## Exercise aim
Change "coordinate pair" to "pair of coordinates" throughout these lines, leaving everything else untouched.

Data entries

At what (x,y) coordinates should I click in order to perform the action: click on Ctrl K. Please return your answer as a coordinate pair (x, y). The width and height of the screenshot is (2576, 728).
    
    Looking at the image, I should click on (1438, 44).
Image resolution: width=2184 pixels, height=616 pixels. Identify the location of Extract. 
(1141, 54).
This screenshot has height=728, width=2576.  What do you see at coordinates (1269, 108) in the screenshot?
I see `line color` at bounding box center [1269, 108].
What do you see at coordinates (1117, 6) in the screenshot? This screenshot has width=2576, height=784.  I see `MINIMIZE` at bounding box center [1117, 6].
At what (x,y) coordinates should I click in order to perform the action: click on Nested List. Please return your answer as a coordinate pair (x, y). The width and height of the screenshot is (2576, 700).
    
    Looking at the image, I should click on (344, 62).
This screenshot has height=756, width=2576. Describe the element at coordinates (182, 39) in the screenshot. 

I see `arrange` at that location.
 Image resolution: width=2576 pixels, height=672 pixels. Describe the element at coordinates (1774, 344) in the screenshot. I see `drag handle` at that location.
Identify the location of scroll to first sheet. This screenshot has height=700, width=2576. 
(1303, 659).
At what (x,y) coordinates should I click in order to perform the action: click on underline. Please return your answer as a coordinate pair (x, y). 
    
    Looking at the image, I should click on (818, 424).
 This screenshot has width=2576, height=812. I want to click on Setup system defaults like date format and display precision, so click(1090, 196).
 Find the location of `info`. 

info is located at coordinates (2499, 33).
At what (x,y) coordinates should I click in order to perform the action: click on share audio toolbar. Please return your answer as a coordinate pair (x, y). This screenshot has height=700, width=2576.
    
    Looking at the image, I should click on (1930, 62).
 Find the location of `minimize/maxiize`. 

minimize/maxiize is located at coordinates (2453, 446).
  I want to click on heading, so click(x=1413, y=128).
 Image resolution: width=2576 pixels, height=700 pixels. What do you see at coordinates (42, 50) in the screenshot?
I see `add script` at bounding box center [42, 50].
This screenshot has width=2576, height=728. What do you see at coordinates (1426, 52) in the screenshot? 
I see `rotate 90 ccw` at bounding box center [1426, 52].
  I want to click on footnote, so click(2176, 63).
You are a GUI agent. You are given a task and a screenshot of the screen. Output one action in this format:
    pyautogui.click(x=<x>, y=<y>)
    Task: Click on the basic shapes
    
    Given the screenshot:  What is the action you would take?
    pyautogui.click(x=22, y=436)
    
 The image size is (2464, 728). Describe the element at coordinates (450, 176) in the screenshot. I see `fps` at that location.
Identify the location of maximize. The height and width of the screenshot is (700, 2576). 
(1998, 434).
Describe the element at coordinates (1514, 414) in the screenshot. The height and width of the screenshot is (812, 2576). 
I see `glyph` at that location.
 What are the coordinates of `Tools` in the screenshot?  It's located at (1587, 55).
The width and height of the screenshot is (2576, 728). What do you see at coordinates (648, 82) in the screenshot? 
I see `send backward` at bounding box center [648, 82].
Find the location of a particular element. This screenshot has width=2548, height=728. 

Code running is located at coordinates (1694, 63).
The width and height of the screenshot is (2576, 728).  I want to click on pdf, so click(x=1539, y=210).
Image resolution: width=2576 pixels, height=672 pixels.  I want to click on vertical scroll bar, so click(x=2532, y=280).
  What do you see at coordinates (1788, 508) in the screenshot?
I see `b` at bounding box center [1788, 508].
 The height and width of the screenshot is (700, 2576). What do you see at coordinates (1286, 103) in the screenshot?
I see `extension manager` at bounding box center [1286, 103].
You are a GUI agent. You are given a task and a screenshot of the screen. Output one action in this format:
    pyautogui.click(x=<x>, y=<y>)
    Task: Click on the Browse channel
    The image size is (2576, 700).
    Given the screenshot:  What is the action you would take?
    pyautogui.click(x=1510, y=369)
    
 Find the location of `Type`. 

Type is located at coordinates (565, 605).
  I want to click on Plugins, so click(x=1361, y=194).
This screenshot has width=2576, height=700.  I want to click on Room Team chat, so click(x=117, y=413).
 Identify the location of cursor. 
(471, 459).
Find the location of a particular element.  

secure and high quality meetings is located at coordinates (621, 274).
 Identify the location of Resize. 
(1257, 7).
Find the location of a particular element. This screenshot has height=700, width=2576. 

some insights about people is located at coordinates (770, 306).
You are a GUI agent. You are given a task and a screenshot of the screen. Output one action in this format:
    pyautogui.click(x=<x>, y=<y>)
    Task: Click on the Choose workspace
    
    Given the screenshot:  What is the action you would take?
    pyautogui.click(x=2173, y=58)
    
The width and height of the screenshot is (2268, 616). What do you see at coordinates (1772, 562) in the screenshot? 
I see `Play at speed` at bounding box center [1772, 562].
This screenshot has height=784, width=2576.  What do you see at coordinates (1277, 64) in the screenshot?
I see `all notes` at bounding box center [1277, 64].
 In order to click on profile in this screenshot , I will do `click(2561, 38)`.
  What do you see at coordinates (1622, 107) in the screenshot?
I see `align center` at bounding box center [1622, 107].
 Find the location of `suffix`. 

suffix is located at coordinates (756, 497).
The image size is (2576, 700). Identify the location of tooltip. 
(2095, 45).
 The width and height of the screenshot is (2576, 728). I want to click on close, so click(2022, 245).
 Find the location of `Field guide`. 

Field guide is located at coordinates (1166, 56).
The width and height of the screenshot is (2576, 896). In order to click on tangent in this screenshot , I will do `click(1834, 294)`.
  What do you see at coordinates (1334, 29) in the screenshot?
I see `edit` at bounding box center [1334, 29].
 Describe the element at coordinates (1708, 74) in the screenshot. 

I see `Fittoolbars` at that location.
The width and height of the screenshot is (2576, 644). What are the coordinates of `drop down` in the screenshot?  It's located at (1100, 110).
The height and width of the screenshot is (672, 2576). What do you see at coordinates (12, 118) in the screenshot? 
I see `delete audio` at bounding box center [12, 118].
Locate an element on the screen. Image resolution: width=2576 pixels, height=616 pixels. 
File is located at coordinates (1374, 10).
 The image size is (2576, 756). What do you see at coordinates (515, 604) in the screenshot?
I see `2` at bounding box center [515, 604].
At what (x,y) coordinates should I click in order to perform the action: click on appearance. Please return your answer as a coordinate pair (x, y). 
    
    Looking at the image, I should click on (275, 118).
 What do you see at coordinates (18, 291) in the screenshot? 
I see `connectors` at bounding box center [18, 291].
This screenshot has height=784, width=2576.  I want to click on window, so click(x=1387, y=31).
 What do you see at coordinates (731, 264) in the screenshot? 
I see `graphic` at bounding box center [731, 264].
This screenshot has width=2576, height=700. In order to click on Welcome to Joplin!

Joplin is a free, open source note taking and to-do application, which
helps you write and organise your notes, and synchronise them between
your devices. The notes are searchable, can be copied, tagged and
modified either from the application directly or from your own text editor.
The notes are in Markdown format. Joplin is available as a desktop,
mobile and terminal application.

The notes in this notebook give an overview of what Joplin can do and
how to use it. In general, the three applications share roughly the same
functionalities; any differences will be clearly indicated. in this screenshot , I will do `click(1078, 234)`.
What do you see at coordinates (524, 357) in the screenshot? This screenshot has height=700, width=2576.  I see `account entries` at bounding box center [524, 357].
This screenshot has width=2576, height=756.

## Solution
At what (x,y) coordinates should I click in order to perform the action: click on Ctrl K. Please return your answer as a pair of coordinates (x, y). The width and height of the screenshot is (2576, 728).
    
    Looking at the image, I should click on (1438, 44).
Image resolution: width=2184 pixels, height=616 pixels. Identify the location of Extract. 
(1141, 54).
This screenshot has height=728, width=2576.  What do you see at coordinates (1269, 108) in the screenshot?
I see `line color` at bounding box center [1269, 108].
What do you see at coordinates (1117, 6) in the screenshot? This screenshot has width=2576, height=784.  I see `MINIMIZE` at bounding box center [1117, 6].
At what (x,y) coordinates should I click in order to perform the action: click on Nested List. Please return your answer as a pair of coordinates (x, y). The width and height of the screenshot is (2576, 700).
    
    Looking at the image, I should click on (344, 62).
This screenshot has height=756, width=2576. Describe the element at coordinates (182, 39) in the screenshot. 

I see `arrange` at that location.
 Image resolution: width=2576 pixels, height=672 pixels. Describe the element at coordinates (1774, 344) in the screenshot. I see `drag handle` at that location.
Identify the location of scroll to first sheet. This screenshot has height=700, width=2576. 
(1303, 659).
At what (x,y) coordinates should I click in order to perform the action: click on underline. Please return your answer as a pair of coordinates (x, y). 
    
    Looking at the image, I should click on (818, 424).
 This screenshot has width=2576, height=812. I want to click on Setup system defaults like date format and display precision, so click(1090, 196).
 Find the location of `info`. 

info is located at coordinates (2499, 33).
At what (x,y) coordinates should I click in order to perform the action: click on share audio toolbar. Please return your answer as a pair of coordinates (x, y). This screenshot has height=700, width=2576.
    
    Looking at the image, I should click on (1930, 62).
 Find the location of `minimize/maxiize`. 

minimize/maxiize is located at coordinates (2453, 446).
  I want to click on heading, so click(x=1413, y=128).
 Image resolution: width=2576 pixels, height=700 pixels. What do you see at coordinates (42, 50) in the screenshot?
I see `add script` at bounding box center [42, 50].
This screenshot has width=2576, height=728. What do you see at coordinates (1426, 52) in the screenshot? 
I see `rotate 90 ccw` at bounding box center [1426, 52].
  I want to click on footnote, so click(2176, 63).
You are a GUI agent. You are given a task and a screenshot of the screen. Output one action in this format:
    pyautogui.click(x=<x>, y=<y>)
    Task: Click on the basic shapes
    
    Given the screenshot:  What is the action you would take?
    pyautogui.click(x=22, y=436)
    
 The image size is (2464, 728). Describe the element at coordinates (450, 176) in the screenshot. I see `fps` at that location.
Identify the location of maximize. The height and width of the screenshot is (700, 2576). 
(1998, 434).
Describe the element at coordinates (1514, 414) in the screenshot. The height and width of the screenshot is (812, 2576). 
I see `glyph` at that location.
 What are the coordinates of `Tools` in the screenshot?  It's located at (1587, 55).
The width and height of the screenshot is (2576, 728). What do you see at coordinates (648, 82) in the screenshot? 
I see `send backward` at bounding box center [648, 82].
Find the location of a particular element. This screenshot has width=2548, height=728. 

Code running is located at coordinates (1694, 63).
The width and height of the screenshot is (2576, 728).  I want to click on pdf, so click(x=1539, y=210).
Image resolution: width=2576 pixels, height=672 pixels.  I want to click on vertical scroll bar, so click(x=2532, y=280).
  What do you see at coordinates (1788, 508) in the screenshot?
I see `b` at bounding box center [1788, 508].
 The height and width of the screenshot is (700, 2576). What do you see at coordinates (1286, 103) in the screenshot?
I see `extension manager` at bounding box center [1286, 103].
You are a GUI agent. You are given a task and a screenshot of the screen. Output one action in this format:
    pyautogui.click(x=<x>, y=<y>)
    Task: Click on the Browse channel
    The image size is (2576, 700).
    Given the screenshot:  What is the action you would take?
    pyautogui.click(x=1510, y=369)
    
 Find the location of `Type`. 

Type is located at coordinates (565, 605).
  I want to click on Plugins, so click(x=1361, y=194).
This screenshot has width=2576, height=700.  I want to click on Room Team chat, so click(x=117, y=413).
 Identify the location of cursor. 
(471, 459).
Find the location of a particular element.  

secure and high quality meetings is located at coordinates (621, 274).
 Identify the location of Resize. 
(1257, 7).
Find the location of a particular element. This screenshot has height=700, width=2576. 

some insights about people is located at coordinates (770, 306).
You are a GUI agent. You are given a task and a screenshot of the screen. Output one action in this format:
    pyautogui.click(x=<x>, y=<y>)
    Task: Click on the Choose workspace
    
    Given the screenshot:  What is the action you would take?
    pyautogui.click(x=2173, y=58)
    
The width and height of the screenshot is (2268, 616). What do you see at coordinates (1772, 562) in the screenshot? 
I see `Play at speed` at bounding box center [1772, 562].
This screenshot has height=784, width=2576.  What do you see at coordinates (1277, 64) in the screenshot?
I see `all notes` at bounding box center [1277, 64].
 In order to click on profile in this screenshot , I will do `click(2561, 38)`.
  What do you see at coordinates (1622, 107) in the screenshot?
I see `align center` at bounding box center [1622, 107].
 Find the location of `suffix`. 

suffix is located at coordinates (756, 497).
The image size is (2576, 700). Identify the location of tooltip. 
(2095, 45).
 The width and height of the screenshot is (2576, 728). I want to click on close, so click(2022, 245).
 Find the location of `Field guide`. 

Field guide is located at coordinates (1166, 56).
The width and height of the screenshot is (2576, 896). In order to click on tangent in this screenshot , I will do `click(1834, 294)`.
  What do you see at coordinates (1334, 29) in the screenshot?
I see `edit` at bounding box center [1334, 29].
 Describe the element at coordinates (1708, 74) in the screenshot. 

I see `Fittoolbars` at that location.
The width and height of the screenshot is (2576, 644). What are the coordinates of `drop down` in the screenshot?  It's located at (1100, 110).
The height and width of the screenshot is (672, 2576). What do you see at coordinates (12, 118) in the screenshot? 
I see `delete audio` at bounding box center [12, 118].
Locate an element on the screen. Image resolution: width=2576 pixels, height=616 pixels. 
File is located at coordinates (1374, 10).
 The image size is (2576, 756). What do you see at coordinates (515, 604) in the screenshot?
I see `2` at bounding box center [515, 604].
At what (x,y) coordinates should I click in order to perform the action: click on appearance. Please return your answer as a pair of coordinates (x, y). 
    
    Looking at the image, I should click on (275, 118).
 What do you see at coordinates (18, 291) in the screenshot? 
I see `connectors` at bounding box center [18, 291].
This screenshot has height=784, width=2576.  I want to click on window, so click(x=1387, y=31).
 What do you see at coordinates (731, 264) in the screenshot? 
I see `graphic` at bounding box center [731, 264].
This screenshot has width=2576, height=700. In order to click on Welcome to Joplin!

Joplin is a free, open source note taking and to-do application, which
helps you write and organise your notes, and synchronise them between
your devices. The notes are searchable, can be copied, tagged and
modified either from the application directly or from your own text editor.
The notes are in Markdown format. Joplin is available as a desktop,
mobile and terminal application.

The notes in this notebook give an overview of what Joplin can do and
how to use it. In general, the three applications share roughly the same
functionalities; any differences will be clearly indicated. in this screenshot , I will do `click(1078, 234)`.
What do you see at coordinates (524, 357) in the screenshot? This screenshot has height=700, width=2576.  I see `account entries` at bounding box center [524, 357].
This screenshot has width=2576, height=756.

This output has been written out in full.